Have you ever noticed the hurricane imagery in the Book of Mormon?
And now, my sons, remember, remember that it is upon the rock of our Redeemer, who is Christ, the Son of God, that ye must build your foundation; that when the devil shall send forth his mighty winds, yea, his shafts in the whirlwind, yea, when all his hail and his mighty storm shall beat upon you, it shall have no power over you to drag you down to the gulf of misery and endless wo, because of the rock upon which ye are built, which is a sure foundation, a foundation whereon if men build they cannot fall. (Helaman 5:12)
Clearly Helaman and his sons had experienced at least one hurricane in their lives for him to use such a description.

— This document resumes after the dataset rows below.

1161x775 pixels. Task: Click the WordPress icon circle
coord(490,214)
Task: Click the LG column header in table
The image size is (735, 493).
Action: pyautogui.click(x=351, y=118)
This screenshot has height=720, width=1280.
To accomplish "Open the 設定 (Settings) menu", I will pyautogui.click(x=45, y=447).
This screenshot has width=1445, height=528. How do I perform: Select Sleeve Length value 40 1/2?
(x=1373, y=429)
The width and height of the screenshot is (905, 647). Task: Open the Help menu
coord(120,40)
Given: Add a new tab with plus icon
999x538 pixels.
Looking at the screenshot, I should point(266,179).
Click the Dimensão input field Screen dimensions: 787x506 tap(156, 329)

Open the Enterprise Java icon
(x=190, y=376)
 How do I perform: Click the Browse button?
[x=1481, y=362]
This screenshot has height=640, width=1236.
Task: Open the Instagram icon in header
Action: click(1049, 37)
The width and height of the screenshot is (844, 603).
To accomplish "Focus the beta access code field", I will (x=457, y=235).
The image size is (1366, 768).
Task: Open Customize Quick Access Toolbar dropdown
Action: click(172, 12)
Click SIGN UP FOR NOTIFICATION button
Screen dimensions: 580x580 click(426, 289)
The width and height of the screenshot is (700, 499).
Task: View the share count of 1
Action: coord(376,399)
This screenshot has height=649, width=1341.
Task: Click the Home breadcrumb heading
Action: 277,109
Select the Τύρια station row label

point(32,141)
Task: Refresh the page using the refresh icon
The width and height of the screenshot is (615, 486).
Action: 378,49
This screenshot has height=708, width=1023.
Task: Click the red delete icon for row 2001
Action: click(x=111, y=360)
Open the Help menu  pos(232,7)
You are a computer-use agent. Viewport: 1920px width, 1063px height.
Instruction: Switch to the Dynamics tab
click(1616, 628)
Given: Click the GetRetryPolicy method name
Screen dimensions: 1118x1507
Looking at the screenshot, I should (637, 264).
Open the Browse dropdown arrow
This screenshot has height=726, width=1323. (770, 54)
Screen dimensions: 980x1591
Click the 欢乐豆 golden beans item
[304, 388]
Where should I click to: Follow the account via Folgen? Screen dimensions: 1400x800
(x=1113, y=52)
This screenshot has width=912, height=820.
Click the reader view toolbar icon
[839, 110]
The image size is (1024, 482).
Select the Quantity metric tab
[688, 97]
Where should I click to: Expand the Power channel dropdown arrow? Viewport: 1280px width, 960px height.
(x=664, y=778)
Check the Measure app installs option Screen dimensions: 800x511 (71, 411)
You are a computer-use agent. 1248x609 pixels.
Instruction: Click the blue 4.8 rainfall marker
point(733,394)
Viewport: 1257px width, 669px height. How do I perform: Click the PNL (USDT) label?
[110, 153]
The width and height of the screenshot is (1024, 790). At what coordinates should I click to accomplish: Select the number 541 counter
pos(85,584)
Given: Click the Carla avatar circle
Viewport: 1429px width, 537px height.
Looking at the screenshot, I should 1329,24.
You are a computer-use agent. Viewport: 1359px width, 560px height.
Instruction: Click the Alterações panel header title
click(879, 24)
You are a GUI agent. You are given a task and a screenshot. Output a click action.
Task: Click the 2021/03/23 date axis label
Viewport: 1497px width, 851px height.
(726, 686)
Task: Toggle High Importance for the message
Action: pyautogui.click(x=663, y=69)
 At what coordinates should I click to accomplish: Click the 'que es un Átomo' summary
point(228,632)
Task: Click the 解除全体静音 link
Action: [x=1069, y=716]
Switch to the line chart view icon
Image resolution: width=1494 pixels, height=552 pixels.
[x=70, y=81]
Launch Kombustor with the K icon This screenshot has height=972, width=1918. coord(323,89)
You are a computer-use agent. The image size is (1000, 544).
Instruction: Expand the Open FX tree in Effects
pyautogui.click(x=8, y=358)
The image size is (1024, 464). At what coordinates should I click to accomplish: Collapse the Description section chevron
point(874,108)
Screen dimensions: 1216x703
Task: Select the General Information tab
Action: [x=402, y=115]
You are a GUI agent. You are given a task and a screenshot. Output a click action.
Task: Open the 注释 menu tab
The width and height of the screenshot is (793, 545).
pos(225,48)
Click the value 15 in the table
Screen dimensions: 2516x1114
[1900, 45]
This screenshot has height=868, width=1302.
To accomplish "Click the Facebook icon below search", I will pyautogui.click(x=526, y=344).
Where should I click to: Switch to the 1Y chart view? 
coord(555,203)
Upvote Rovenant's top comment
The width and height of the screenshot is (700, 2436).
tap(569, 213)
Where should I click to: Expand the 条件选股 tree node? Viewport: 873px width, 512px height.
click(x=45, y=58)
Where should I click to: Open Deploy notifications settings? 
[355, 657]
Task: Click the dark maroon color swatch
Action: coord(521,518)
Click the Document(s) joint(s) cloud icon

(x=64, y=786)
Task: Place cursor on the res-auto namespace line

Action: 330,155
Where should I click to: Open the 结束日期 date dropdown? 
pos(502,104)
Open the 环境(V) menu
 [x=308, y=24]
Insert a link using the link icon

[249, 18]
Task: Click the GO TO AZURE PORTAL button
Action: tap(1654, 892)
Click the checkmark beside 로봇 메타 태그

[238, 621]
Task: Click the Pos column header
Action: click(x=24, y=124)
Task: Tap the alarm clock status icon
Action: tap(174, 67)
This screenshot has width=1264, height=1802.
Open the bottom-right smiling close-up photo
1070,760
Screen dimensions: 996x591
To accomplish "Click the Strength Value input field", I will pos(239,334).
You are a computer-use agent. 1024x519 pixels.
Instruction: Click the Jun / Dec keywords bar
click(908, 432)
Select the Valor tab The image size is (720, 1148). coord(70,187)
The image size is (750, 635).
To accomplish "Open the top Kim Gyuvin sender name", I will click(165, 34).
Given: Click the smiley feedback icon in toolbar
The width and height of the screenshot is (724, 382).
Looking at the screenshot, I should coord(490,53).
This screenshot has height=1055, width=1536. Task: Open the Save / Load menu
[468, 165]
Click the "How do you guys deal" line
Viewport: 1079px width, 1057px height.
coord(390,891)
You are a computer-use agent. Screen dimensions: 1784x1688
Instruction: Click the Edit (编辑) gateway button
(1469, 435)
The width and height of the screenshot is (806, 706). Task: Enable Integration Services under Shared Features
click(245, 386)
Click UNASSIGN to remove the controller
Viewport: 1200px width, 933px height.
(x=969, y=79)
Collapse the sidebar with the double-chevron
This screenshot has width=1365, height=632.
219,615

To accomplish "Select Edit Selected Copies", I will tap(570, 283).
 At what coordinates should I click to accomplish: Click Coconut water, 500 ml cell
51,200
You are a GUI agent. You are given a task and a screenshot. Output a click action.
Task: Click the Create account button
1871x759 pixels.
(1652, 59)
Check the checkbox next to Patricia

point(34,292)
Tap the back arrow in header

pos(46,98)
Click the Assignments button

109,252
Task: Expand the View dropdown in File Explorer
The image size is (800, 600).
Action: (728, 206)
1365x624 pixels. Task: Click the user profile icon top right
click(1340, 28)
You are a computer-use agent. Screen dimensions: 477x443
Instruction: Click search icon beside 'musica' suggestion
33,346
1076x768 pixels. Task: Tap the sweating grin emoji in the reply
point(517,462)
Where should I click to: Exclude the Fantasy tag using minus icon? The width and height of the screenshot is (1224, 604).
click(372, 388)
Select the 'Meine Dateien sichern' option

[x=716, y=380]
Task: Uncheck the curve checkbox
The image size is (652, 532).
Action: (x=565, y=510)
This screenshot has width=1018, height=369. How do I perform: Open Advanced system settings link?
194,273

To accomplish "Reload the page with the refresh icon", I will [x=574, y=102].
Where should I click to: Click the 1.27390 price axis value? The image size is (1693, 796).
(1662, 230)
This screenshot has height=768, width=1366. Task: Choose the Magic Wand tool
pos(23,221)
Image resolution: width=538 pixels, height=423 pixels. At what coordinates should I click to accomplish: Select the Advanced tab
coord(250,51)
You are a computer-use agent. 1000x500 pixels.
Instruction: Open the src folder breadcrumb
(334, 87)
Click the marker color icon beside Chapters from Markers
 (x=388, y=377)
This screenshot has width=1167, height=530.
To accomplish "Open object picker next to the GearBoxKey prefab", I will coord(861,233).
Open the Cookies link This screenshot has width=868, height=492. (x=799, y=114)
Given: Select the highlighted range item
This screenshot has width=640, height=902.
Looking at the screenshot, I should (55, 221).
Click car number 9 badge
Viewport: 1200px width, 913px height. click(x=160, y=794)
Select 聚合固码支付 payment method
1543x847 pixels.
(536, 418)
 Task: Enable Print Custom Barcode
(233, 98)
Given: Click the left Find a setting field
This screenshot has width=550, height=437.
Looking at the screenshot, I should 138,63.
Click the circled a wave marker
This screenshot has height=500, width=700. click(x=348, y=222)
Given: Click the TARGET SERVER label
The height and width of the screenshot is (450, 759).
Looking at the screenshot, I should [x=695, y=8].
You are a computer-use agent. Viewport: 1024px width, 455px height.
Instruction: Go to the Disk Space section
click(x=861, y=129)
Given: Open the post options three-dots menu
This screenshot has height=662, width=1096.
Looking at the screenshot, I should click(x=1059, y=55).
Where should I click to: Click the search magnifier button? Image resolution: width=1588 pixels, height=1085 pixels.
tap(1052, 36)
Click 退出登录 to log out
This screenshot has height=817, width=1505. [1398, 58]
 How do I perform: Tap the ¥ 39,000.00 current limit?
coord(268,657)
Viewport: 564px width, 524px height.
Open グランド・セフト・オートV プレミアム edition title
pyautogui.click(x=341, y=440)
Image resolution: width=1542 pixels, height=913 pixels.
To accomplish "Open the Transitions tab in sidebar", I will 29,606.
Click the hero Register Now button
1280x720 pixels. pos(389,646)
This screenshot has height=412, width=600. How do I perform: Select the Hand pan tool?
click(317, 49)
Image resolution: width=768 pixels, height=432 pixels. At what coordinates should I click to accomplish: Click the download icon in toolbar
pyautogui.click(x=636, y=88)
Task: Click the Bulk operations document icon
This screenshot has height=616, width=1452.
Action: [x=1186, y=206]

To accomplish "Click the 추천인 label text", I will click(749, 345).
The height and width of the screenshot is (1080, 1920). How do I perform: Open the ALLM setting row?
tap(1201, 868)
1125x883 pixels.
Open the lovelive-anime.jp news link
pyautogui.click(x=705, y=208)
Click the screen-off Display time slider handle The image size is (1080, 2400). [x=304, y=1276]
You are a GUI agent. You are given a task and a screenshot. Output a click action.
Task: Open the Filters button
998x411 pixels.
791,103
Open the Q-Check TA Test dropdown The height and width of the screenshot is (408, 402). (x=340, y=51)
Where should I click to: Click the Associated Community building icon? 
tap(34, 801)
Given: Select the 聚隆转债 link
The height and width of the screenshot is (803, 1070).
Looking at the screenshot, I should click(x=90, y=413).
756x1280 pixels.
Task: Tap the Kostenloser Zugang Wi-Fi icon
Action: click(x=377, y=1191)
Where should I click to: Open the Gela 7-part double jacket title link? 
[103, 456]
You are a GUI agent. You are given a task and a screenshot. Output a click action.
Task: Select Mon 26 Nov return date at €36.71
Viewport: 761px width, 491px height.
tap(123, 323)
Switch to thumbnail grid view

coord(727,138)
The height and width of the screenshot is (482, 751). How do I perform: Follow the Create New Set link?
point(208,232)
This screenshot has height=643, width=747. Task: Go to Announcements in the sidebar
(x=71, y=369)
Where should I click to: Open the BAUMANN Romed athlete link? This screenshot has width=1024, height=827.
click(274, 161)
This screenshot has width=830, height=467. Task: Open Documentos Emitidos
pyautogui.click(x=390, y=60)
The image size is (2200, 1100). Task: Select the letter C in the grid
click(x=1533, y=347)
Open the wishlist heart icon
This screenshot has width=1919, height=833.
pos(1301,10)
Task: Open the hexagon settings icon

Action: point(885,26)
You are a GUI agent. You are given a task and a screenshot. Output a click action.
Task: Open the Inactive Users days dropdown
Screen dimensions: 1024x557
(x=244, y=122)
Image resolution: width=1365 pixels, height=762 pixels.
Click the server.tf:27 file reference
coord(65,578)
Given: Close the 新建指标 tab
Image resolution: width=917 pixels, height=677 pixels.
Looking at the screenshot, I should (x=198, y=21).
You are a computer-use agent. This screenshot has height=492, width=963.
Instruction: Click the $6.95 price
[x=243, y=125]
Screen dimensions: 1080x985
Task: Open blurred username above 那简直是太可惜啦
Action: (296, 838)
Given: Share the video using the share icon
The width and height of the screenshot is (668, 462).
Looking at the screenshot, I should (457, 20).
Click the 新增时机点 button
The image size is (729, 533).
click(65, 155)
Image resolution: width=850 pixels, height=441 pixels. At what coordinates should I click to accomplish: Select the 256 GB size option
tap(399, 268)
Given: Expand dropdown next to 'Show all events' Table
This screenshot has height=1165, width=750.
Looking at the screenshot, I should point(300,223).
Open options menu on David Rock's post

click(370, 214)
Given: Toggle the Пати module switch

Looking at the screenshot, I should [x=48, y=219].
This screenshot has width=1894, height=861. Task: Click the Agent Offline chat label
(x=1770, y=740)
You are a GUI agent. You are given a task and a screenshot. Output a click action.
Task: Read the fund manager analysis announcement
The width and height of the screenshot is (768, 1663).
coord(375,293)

I also think Helaman probably experienced a lot of human hurricanes. He, having been a public figure (chief judge) during his life, probably found himself on the receiving end of all kinds of pressure (like mighty winds) from many different people wanting him to judge a certain way or protesting vehemently when he didn’t decide as they hoped. I suppose a storm of public opposition and protest could be compared to a hurricane and it would be really tempting to give way unless you had a firm foundation you trusted in.
I suppose this is useful to us today because it is likely that our church will find itself on the receiving end of storms of opposition. It has happened several times in the past and it will likely again. We must trust in the rock of our Redeemer as our foundation.
Another image that interests me in the above scripture is “the gulf of misery,” which we are promised will not be dragged down into if we build our foundation on Christ. This makes the gulf of misery into something like an ocean raving with storm surge that will pull anything back into it that it can carry away.
The “gulf of misery” is used elsewhere in Helaman in a different way:
Yea, we see that whosoever will may lay hold upon the word of God, which is quick and powerful, which shall divide asunder all the cunning and the snares and the wiles of the devil, and lead the man of Christ in a strait and narrow course across that everlasting gulf of misery which is prepared to engulf the wicked— And land their souls, yea, their immortal souls, at the right hand of God… (Helaman 3:29-30)
Here I notice it says the man of Christ has to take a strait course across a gulf of misery toward God. Here, the gulf of misery is spoken of as something we must all wade through on our journey back to God and the word of God can keep us from being overcome and engulfed by it. Going through the gulf of misery is not a cheerful prospect if you’re used to a sunshine and rainbows theology, but in times of pain and hurt, this can really comfort.